The movie, made by director Gabe Polsky (The Motel Life) and co-produced by Hollywood heavy hitters Jerry Weintraub and Werner Herzog, chronicles the dominant Soviet machine and sets it against the changing socio-political backdrop.
And, of course, it goes deep into how and why this club was so good.
“The thing most people in the West know about Soviet hockey is the 1980 disaster,” says Polsky, the son of Russian immigrants. “What many don’t know is how and why they were so good. I think that’s almost more miraculous – how amazing these guys were (for so long).”
Polsky, who was a third-line center at Yale from 1998-2001 before going all-in on a movie-making career, says he became fascinated with the Soviet hockey system as a youth player when he was coached by a Russian native.

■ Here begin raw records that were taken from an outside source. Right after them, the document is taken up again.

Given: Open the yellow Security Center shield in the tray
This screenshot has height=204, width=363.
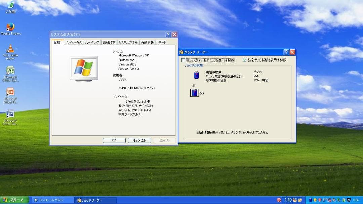Looking at the screenshot, I should (315, 200).
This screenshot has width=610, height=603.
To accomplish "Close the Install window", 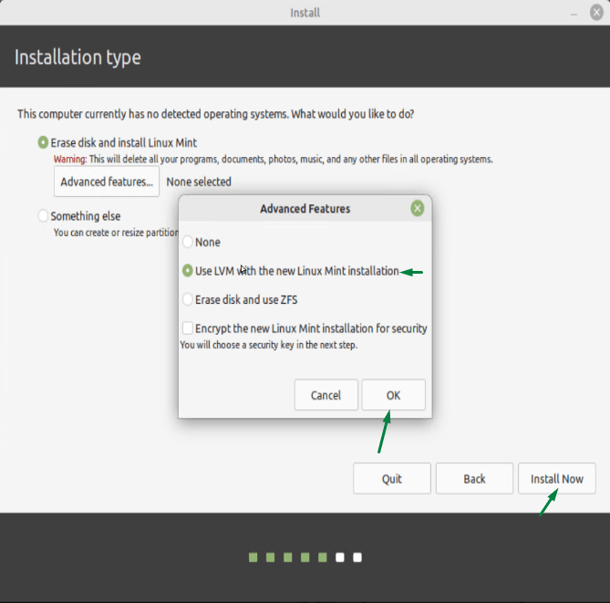I will point(596,12).
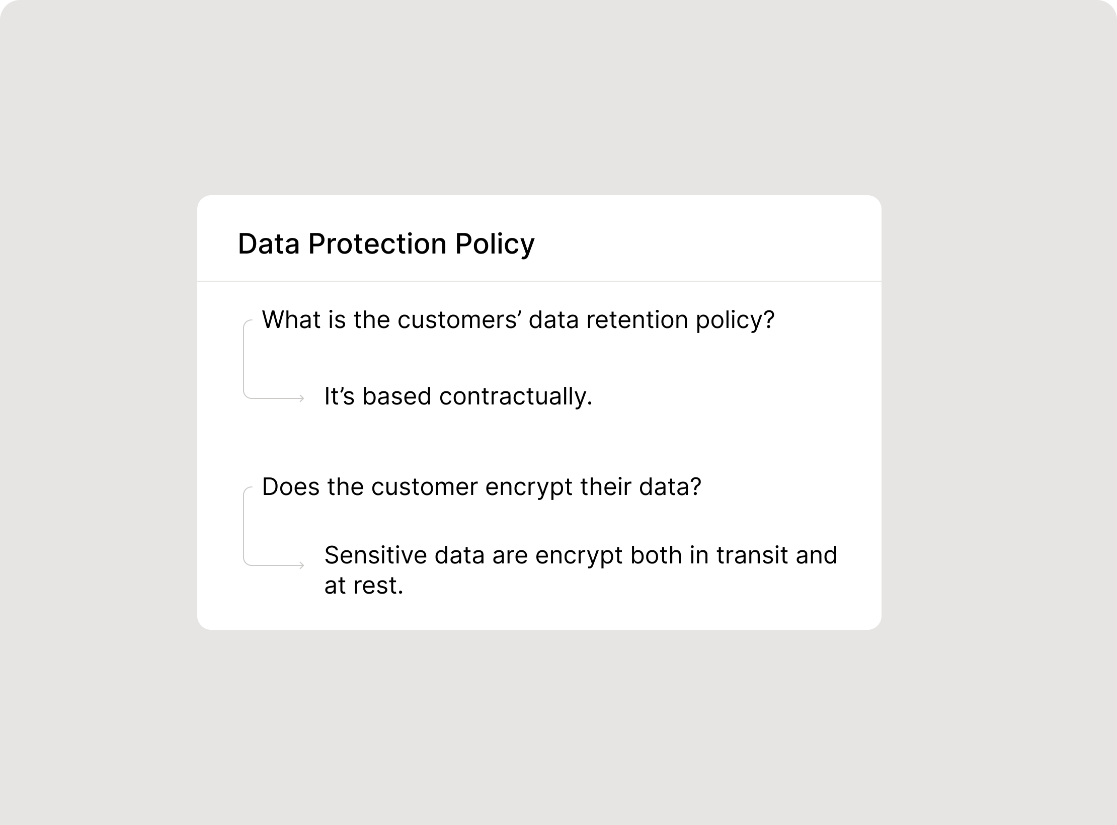Select the answer starting "Sensitive data are encrypt"
1117x825 pixels.
pos(581,570)
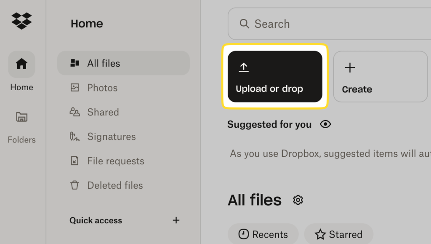Click the Dropbox logo icon
431x244 pixels.
[21, 21]
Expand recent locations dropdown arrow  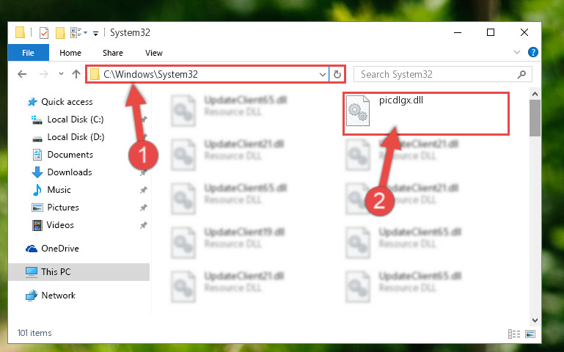[61, 74]
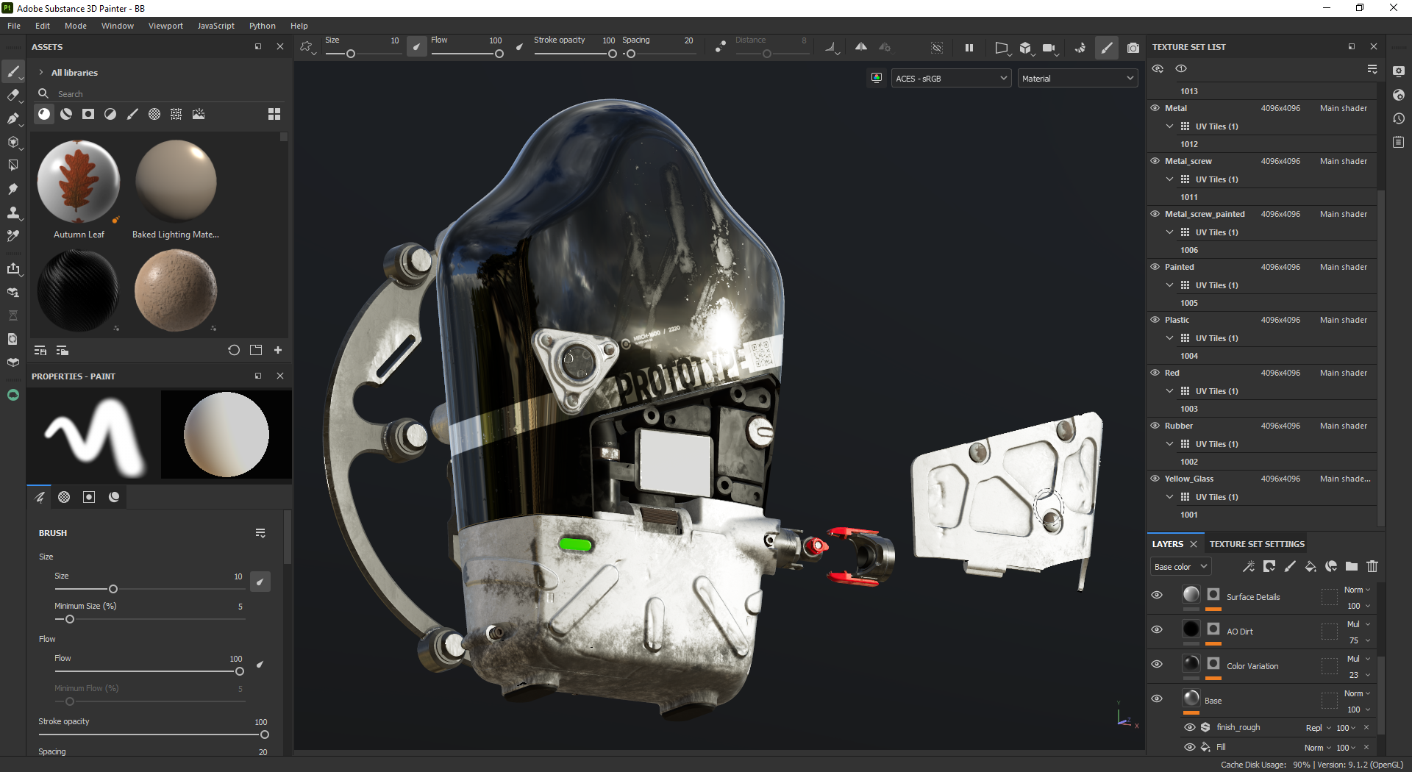Open the Viewport menu
Viewport: 1412px width, 772px height.
[165, 26]
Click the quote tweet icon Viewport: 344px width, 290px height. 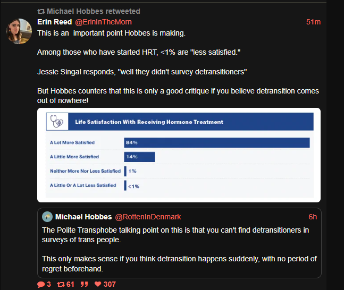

As he learned more about the creative, commanding style of play, and the propaganda machine behind it, it fueled his inspiration.
The film, whose rights have been picked up by Sony Pictures Classics, uses Slava Fetisov as its primary storyteller; the legendary defenseman was a touchstone for several generations of Red Army hockey and is reflective, Polsky says, of the Soviet people. “And that’s what this story is,” he says. “It’s not just a hockey movie. It’s a very deep and emotional story that gets into the Russian soul.”
Here's a trailer to whet your appetite.
Sony is looking at early 2015 for a theatrical release in North America and is hopeful the documentary will also play at the Toronto International Film Festival. The Cannes Film Festival runs May 14-25.